IFC to Help Kyrgyz Not-for-Profit Group Reach More Microentrepreneurs
Washington, D.C., January 26, 2006—The International Finance Corporation, the private sector arm of the World Bank Group, today signed an agreement to provide a $2.2 million financing package to Micro Credit Agency Bai Tushum Financial Foundation, one of Kyrgyzstan’s leading micro lending institutions.
Through the package, IFC will support the transformation of Bai Tushum from its present not-for-profit status to a more sustainable, commercially-oriented, deposit-taking financial institution that can serve as a model for similar microfinance organizations in the Kyrgyz Republic.
IFC’s Director for Global Financial Markets, Jyrki Koskelo, said, "The IFC financing will enable Bai-Tushum to expand its lending activities to farmers, private entrepreneurs, and micro and small enterprises and extend its reach to other remote regions of the Kyrgyz Republic.”
The IFC financing comprises a $1.2 million credit line to Bai Tushum for increasing its portfolio of micro loans, thereby scaling up operations in preparation for the transformation. Additionally, IFC will receive an option to acquire an equity stake for $1 million, or up to 20 percent shareholding, in the new commercially-oriented Bai Tushum microfinance institution.
The Bai-Tushum project reflects IFC’s strategy of strengthening local financial institutions and expanding microfinance in the Kyrgyz Republic and Central Asia in order to support private sector development. Providing access to capital is critical to IFC’s small business development strategy, as it will help boost private sector wealth and job creation, lift confidence in the financial sector, and strengthen microfinance by introducing commercially-oriented techniques.
Shahbaz Mavaddat, IFC’s Acting Director for Southern Europe and Central Asia, said, “The creation of a new regulated microfinance company will make a significant contribution to economic development in the Kyrgyz Republic. As a regulated microfinance company, Bai Tushum will be able to provide a fuller range of credit and savings products that were previously not available to micro-entrepreneurs.”

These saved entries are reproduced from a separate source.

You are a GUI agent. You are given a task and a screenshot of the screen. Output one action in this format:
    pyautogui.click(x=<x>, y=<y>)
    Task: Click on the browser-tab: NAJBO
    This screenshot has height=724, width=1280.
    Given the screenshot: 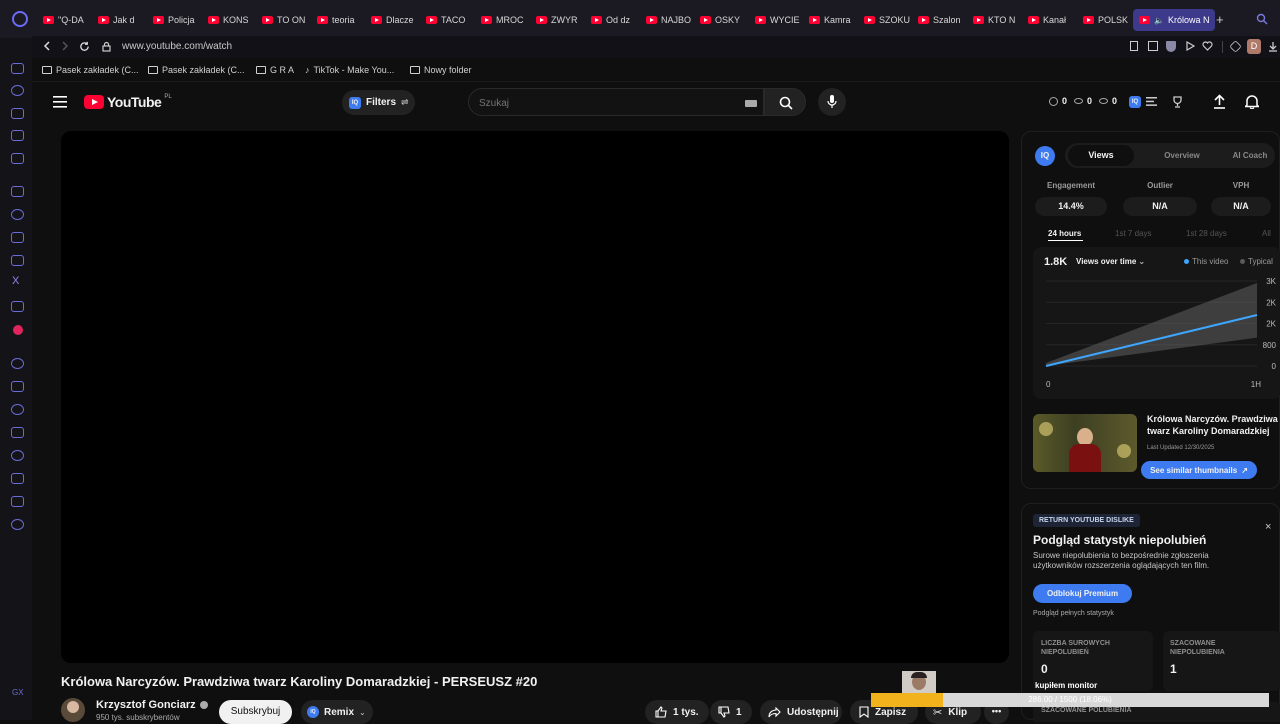 What is the action you would take?
    pyautogui.click(x=670, y=20)
    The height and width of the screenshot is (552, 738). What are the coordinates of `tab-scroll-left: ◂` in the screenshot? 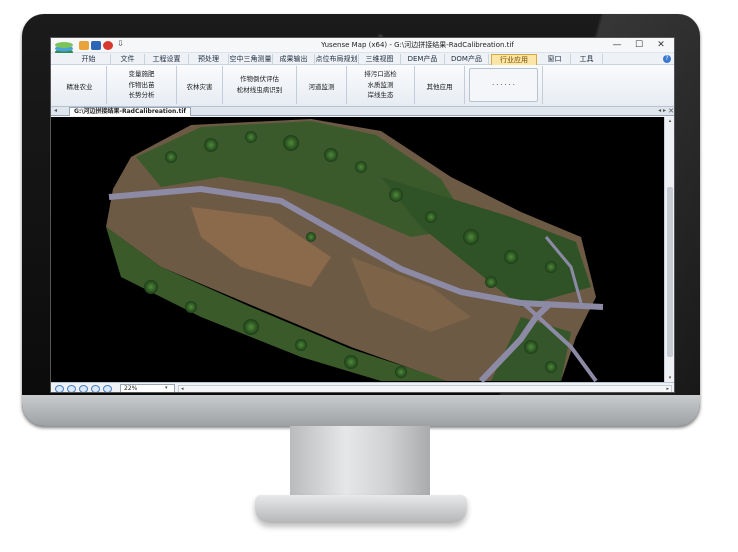 It's located at (56, 110).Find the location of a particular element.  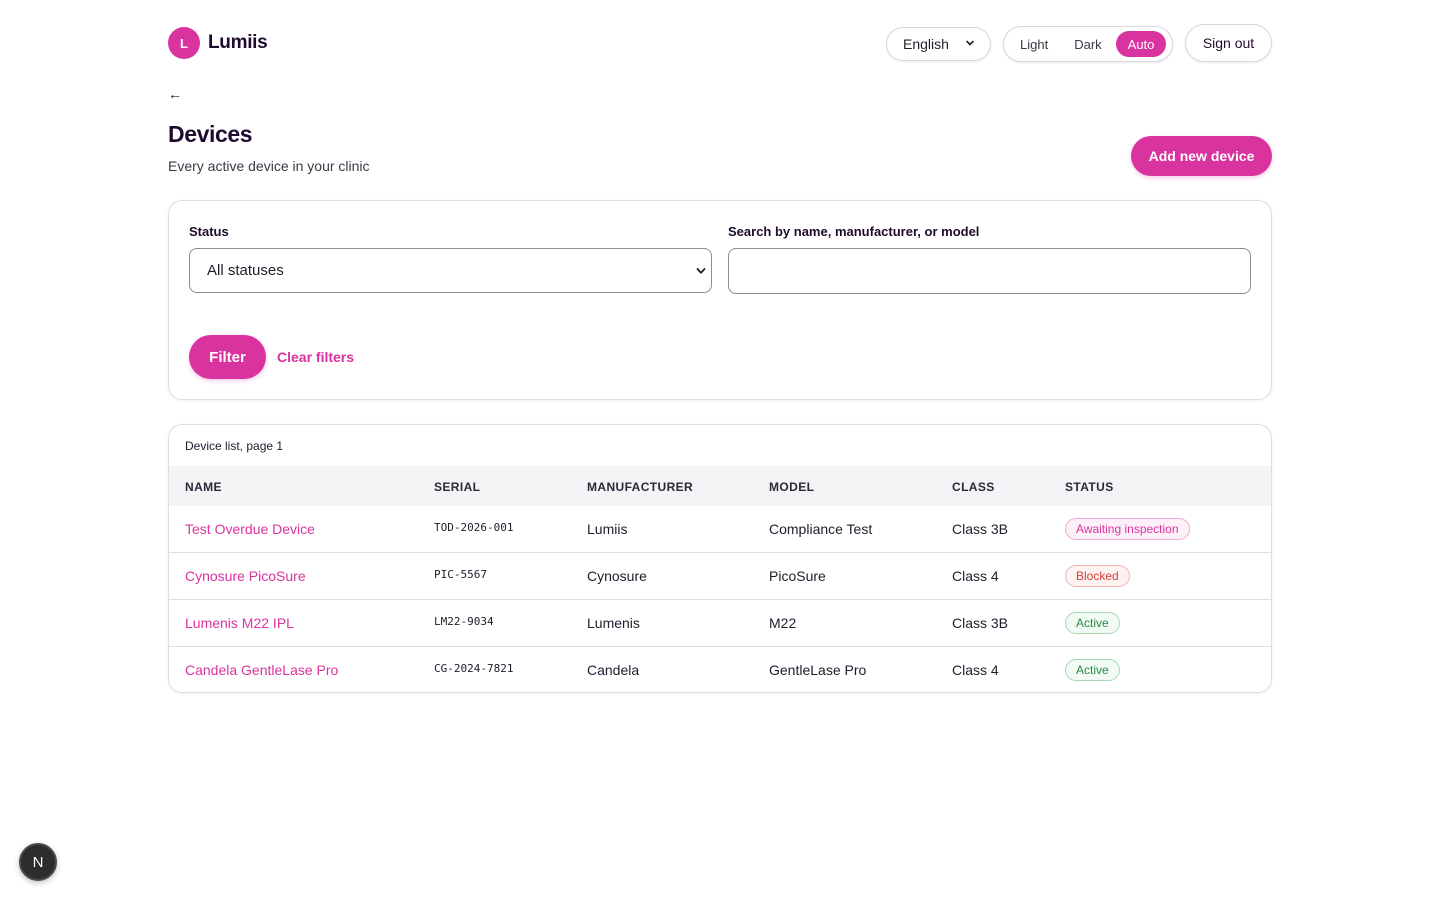

add-device-button: Add new device is located at coordinates (1202, 156).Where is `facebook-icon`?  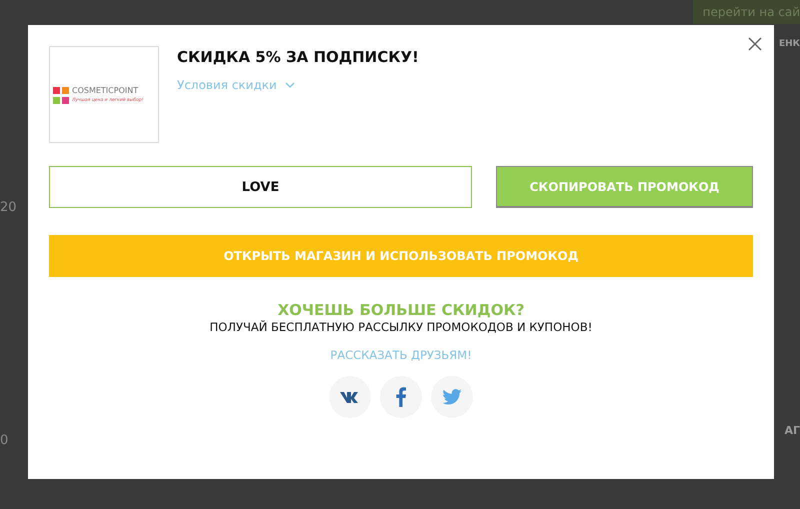
facebook-icon is located at coordinates (401, 397).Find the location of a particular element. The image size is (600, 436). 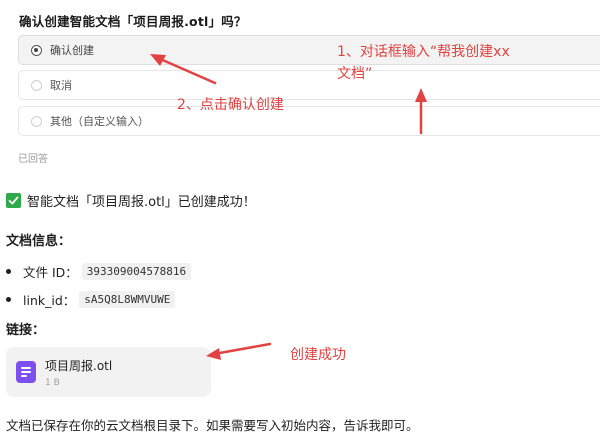

arrow-to-confirm is located at coordinates (186, 70).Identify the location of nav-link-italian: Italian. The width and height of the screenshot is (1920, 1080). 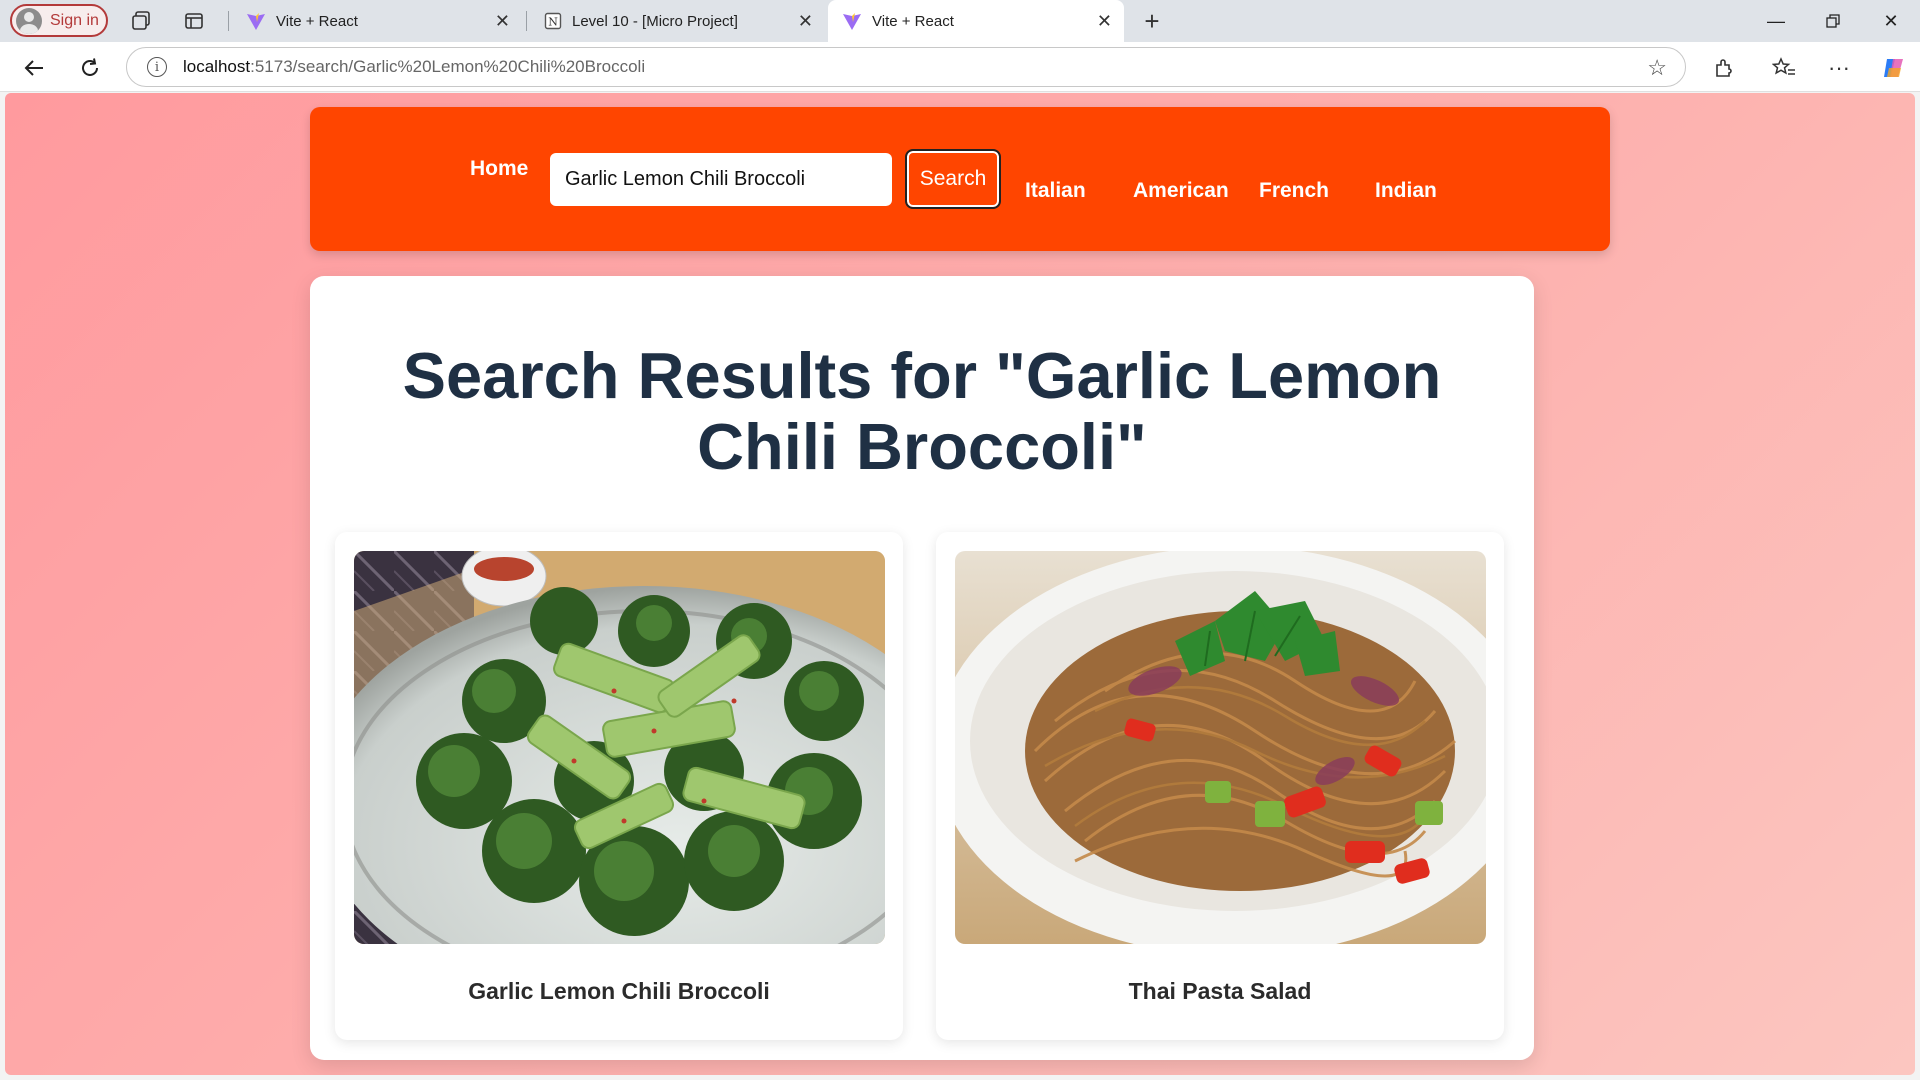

IFC’s development agenda in the Kyrgyz Republic complements the emphasis that the Kyrgyz authorities have placed on the development of the microfinance sector.
Gorton de Mond, IFC’s Regional Representative covering Central Asia, said, “The Bai Tushum transformation project is the first of its kind in the Kyrgyz Republic and provides an opportunity for the authorities to refine and apply the rules and regulations that have been laid out to address the transformation of suitably qualified micro credit organizations operating in the country.”
Gulnara Shamshieva, Bai Tushum’s CEO, said, “This is our first medium-term loan from an international financial institution and it will enable us to fulfill our expansion plans. IFC’s investment strengthens Bai Tushum’s commercialization process and elevates its profile as a professional organization that has gained recognition from the international financial community.”
Bai-Tushum was established in 2000 with the support of U.S.-based ACDI/VOCA (Agricultural Cooperative Development International/Volunteers in Overseas Cooperative Assistance) and CARITAS, a Swiss relief agency. It provides microcredit services to private entrepreneurs, traders, farmers, and micro and small agricultural enterprises using individual and group loan lending methodologies. Employing 83 people, Bai-Tushum has 10 regional offices covering six oblasts of the Kyrgyz Republic, including Osh, Jalalabad, Chui, and Issyk-kul, with plans to expand into the Naryn and Batken regions. As of January 1, 2006, Bai-Tushum had a credit portfolio of about $7 million issued to more than 3,700 clients. Loans range from $500 to $30,000 and are denominated in the local currency.
The mission of IFC (www.ifc.org) is to promote sustainable private sector investment in developing and transition countries, helping to reduce poverty and improve people’s lives. IFC finances private sector investments in the developing world, mobilizes capital in the international financial markets, helps clients improve social and environmental sustainability, and provides technical assistance and advice to governments and businesses. From its founding in 1956 through FY05, IFC has committed more than $49 billion of its own funds and arranged $24 billion in syndications for 3,319 companies in 140 developing countries. IFC’s worldwide committed portfolio as of FY05 was $19.3 billion for its own account and $5.3 billion held for participants in loan syndications.